» **Task item**:
Return, word for word, only the lines of the data below that lie between the line with "Expand the Pólizas" and the line with "This screenshot has width=753, height=470.", those two lines included.

****************

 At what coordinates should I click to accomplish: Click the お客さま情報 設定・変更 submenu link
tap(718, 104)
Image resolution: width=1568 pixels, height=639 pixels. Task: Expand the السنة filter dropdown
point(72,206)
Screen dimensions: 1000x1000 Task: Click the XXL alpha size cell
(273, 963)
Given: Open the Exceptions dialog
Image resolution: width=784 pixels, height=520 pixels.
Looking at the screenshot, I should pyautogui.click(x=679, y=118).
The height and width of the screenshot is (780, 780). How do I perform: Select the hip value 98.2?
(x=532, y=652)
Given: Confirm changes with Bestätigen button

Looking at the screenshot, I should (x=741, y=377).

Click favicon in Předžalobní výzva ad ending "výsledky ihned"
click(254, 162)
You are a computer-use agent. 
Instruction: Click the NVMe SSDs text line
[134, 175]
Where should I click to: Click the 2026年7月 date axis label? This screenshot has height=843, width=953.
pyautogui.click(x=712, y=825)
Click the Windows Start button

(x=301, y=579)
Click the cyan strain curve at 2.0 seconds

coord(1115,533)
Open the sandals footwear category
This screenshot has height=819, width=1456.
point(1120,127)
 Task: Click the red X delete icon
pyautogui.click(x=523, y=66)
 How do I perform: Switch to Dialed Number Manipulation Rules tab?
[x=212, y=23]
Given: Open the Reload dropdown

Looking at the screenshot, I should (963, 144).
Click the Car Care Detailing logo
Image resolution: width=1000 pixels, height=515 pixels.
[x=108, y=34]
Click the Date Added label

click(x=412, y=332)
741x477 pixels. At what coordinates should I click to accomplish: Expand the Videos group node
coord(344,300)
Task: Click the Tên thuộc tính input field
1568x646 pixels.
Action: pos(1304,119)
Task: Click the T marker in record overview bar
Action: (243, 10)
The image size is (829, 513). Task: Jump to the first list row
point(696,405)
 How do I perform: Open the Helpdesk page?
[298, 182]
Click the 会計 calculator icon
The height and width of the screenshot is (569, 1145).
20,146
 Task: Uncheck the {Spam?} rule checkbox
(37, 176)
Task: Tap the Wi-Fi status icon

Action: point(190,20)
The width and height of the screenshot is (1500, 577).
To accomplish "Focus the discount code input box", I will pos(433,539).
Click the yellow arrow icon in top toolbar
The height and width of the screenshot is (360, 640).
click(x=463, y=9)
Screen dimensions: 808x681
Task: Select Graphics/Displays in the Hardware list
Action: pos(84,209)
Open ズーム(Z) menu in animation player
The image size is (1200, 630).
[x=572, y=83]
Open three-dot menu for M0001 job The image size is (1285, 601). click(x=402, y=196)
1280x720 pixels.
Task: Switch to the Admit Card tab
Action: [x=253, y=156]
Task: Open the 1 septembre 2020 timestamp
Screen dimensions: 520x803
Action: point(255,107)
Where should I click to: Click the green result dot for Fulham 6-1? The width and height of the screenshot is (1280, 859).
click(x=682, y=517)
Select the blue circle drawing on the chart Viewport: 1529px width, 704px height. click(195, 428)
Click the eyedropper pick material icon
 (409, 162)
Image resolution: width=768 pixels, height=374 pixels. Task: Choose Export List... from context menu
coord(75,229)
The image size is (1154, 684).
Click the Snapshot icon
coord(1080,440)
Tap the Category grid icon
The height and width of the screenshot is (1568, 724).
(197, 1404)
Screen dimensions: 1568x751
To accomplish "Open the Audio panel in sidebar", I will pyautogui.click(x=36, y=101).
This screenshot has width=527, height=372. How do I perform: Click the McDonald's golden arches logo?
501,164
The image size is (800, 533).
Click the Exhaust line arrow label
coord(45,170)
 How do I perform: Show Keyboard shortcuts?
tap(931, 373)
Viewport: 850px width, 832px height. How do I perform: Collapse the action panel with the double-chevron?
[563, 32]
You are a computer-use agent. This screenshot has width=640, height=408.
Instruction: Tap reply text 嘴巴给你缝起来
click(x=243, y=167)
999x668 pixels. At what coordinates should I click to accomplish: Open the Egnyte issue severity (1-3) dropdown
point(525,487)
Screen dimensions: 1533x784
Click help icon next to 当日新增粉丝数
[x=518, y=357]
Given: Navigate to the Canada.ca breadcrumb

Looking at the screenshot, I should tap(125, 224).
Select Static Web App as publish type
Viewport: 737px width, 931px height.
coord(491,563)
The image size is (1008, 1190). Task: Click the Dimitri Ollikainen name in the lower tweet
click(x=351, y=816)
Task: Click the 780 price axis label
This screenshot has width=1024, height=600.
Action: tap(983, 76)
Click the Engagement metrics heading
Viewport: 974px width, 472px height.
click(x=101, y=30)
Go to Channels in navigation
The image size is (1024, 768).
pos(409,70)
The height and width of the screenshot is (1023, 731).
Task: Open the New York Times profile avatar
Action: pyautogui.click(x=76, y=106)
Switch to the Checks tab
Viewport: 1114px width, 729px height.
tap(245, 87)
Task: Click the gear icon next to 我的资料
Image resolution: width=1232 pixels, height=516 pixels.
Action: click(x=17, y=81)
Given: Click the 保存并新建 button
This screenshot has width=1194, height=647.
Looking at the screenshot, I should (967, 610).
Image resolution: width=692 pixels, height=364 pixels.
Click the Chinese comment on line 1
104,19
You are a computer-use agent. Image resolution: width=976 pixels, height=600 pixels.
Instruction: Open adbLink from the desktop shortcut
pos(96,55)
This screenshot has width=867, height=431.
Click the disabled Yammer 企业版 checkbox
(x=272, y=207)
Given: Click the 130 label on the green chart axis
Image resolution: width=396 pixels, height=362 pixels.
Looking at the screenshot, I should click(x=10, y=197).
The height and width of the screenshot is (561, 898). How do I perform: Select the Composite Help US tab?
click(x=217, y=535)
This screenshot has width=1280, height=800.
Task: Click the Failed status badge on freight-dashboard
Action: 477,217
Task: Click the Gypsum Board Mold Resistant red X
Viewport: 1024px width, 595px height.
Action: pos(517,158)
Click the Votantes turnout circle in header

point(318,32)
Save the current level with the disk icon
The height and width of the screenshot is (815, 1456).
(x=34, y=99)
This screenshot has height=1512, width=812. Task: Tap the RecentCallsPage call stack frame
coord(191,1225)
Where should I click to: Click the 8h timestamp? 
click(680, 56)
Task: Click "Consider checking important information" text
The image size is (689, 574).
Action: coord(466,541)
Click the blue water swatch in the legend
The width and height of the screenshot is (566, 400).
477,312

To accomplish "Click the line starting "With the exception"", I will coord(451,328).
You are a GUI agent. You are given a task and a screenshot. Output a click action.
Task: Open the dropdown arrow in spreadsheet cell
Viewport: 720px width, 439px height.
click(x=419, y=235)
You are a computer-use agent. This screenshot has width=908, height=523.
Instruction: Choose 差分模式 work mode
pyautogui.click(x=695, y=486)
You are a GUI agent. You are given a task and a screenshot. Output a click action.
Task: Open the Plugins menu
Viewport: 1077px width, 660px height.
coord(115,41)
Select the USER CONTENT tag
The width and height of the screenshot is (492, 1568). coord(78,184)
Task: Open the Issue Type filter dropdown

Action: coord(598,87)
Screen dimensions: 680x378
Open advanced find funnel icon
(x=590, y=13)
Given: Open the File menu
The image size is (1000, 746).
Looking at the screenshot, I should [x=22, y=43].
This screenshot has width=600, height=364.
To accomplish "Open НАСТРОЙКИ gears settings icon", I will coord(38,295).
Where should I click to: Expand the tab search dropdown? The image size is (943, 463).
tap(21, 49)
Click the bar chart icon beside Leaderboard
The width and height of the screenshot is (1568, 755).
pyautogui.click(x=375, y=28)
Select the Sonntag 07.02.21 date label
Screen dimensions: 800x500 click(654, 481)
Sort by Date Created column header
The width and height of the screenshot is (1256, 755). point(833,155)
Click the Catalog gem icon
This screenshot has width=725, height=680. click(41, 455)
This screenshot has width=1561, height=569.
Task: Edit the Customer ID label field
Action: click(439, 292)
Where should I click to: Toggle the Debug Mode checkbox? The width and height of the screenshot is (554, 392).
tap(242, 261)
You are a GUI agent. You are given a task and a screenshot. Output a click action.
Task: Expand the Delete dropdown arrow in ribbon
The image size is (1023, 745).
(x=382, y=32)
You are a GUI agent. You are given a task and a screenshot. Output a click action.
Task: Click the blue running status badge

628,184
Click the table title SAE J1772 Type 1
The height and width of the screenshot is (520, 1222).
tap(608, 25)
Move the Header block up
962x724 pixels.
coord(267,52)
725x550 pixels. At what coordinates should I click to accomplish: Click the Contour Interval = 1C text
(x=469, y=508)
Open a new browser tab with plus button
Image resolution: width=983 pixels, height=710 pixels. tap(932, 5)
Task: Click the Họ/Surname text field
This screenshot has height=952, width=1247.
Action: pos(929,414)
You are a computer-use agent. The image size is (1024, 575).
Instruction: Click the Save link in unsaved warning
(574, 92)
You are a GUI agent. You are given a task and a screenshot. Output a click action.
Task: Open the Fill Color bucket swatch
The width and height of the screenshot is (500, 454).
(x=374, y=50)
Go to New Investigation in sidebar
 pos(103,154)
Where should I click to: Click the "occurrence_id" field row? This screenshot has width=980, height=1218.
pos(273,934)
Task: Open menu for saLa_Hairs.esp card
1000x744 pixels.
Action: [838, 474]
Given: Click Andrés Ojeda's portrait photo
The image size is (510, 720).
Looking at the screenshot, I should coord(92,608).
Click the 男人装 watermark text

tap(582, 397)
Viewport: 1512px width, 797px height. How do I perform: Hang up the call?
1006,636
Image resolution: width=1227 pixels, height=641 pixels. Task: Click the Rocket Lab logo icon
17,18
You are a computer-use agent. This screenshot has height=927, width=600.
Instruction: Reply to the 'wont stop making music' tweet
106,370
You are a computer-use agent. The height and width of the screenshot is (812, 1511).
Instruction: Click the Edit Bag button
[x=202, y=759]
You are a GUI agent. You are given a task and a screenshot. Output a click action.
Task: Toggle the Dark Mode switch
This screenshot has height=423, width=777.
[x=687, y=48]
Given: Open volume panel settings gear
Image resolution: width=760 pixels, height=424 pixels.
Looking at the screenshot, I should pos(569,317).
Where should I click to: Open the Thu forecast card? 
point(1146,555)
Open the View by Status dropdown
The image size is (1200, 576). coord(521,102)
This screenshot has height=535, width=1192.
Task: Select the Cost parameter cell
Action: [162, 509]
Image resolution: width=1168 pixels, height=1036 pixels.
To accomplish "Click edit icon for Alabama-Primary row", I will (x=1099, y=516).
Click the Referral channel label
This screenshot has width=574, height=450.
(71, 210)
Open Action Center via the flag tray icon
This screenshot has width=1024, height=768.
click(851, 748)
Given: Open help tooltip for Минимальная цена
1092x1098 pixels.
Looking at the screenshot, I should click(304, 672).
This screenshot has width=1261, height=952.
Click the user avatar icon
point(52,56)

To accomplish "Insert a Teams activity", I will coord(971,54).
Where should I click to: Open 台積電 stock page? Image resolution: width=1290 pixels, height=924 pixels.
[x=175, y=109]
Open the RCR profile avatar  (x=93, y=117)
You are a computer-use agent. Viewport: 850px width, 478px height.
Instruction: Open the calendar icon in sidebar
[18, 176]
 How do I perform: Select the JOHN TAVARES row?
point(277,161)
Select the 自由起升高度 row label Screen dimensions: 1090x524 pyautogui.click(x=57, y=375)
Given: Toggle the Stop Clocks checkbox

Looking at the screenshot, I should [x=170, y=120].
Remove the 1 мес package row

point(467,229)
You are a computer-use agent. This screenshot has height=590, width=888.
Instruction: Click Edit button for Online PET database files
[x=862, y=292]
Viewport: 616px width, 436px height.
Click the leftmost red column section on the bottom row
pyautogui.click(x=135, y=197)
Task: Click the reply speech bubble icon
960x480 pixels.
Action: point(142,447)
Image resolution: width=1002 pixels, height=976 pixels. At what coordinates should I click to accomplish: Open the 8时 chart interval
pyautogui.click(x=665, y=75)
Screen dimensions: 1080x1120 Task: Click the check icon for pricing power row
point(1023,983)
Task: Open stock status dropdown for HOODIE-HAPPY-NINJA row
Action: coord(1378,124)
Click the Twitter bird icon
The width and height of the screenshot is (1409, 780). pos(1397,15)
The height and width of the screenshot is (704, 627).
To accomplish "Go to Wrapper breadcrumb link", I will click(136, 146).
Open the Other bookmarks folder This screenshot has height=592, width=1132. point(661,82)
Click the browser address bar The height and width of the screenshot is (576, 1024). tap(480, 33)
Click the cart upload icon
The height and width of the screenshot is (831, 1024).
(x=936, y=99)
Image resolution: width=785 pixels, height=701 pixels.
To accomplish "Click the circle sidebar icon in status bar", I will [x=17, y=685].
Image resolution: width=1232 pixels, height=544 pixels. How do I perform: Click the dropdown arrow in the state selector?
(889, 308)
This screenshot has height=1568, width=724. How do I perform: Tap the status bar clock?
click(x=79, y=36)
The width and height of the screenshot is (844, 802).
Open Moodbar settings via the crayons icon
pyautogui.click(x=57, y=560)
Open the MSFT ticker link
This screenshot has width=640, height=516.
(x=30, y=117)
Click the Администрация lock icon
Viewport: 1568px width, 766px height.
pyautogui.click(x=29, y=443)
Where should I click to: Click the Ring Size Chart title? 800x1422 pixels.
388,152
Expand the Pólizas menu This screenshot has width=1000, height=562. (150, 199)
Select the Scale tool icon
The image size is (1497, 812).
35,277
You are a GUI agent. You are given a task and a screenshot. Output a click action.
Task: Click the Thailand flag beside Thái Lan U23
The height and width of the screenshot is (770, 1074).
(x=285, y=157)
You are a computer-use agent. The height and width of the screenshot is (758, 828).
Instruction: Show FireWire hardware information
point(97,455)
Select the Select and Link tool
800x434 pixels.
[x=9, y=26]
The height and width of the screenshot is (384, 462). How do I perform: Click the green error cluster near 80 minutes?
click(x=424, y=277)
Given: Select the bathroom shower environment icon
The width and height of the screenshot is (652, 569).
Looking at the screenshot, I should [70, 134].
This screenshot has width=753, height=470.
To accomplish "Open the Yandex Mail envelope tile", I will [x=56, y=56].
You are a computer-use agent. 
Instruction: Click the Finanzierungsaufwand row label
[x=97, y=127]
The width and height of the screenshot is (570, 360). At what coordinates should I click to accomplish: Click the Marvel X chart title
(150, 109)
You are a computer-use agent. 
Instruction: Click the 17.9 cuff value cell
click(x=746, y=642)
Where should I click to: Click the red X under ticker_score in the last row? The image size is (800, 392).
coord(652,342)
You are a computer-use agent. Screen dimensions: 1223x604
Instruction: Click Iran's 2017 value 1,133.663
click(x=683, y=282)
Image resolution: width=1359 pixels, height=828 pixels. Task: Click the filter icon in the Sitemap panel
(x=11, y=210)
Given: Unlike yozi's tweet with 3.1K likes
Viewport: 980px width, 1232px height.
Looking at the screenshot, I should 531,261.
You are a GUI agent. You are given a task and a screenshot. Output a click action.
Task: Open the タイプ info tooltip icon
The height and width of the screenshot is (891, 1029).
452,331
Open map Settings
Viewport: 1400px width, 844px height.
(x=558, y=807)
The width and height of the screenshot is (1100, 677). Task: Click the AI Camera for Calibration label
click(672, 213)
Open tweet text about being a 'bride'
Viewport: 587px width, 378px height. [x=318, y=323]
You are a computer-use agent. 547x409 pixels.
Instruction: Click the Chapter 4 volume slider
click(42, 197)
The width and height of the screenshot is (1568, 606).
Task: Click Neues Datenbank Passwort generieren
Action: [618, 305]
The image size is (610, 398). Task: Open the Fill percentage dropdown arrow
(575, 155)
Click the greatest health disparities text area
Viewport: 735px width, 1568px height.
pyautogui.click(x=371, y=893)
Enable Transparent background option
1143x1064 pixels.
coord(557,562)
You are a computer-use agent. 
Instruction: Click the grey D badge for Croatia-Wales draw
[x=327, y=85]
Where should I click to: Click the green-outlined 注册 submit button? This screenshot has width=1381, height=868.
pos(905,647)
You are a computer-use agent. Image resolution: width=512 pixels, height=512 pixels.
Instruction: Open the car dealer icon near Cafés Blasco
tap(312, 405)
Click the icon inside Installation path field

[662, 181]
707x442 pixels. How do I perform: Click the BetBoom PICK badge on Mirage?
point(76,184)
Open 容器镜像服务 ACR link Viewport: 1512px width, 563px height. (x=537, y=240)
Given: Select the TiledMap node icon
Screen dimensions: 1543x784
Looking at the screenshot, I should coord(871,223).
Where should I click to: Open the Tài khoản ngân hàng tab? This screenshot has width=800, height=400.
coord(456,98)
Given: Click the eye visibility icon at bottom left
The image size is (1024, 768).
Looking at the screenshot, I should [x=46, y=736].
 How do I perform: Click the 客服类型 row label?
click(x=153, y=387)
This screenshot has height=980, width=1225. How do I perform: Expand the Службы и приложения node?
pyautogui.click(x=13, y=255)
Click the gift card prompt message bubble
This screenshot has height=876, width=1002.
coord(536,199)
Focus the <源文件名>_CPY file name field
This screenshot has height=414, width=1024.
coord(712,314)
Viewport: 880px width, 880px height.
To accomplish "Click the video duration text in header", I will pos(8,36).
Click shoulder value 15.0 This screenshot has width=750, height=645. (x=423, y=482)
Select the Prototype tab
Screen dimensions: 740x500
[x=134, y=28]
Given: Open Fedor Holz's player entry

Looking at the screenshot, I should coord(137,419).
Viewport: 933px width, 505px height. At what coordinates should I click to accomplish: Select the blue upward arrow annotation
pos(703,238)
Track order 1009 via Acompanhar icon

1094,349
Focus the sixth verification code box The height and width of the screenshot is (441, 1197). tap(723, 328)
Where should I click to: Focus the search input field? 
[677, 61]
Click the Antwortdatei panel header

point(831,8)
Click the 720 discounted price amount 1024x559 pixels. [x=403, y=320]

****************

» **Written answer**:
Expand the Pólizas menu This screenshot has width=1000, height=562. (150, 199)
Select the Scale tool icon
The image size is (1497, 812).
35,277
You are a GUI agent. You are given a task and a screenshot. Output a click action.
Task: Click the Thailand flag beside Thái Lan U23
The height and width of the screenshot is (770, 1074).
(x=285, y=157)
You are a computer-use agent. The height and width of the screenshot is (758, 828).
Instruction: Show FireWire hardware information
point(97,455)
Select the Select and Link tool
800x434 pixels.
[x=9, y=26]
The height and width of the screenshot is (384, 462). How do I perform: Click the green error cluster near 80 minutes?
click(x=424, y=277)
Given: Select the bathroom shower environment icon
The width and height of the screenshot is (652, 569).
Looking at the screenshot, I should [70, 134].
This screenshot has width=753, height=470.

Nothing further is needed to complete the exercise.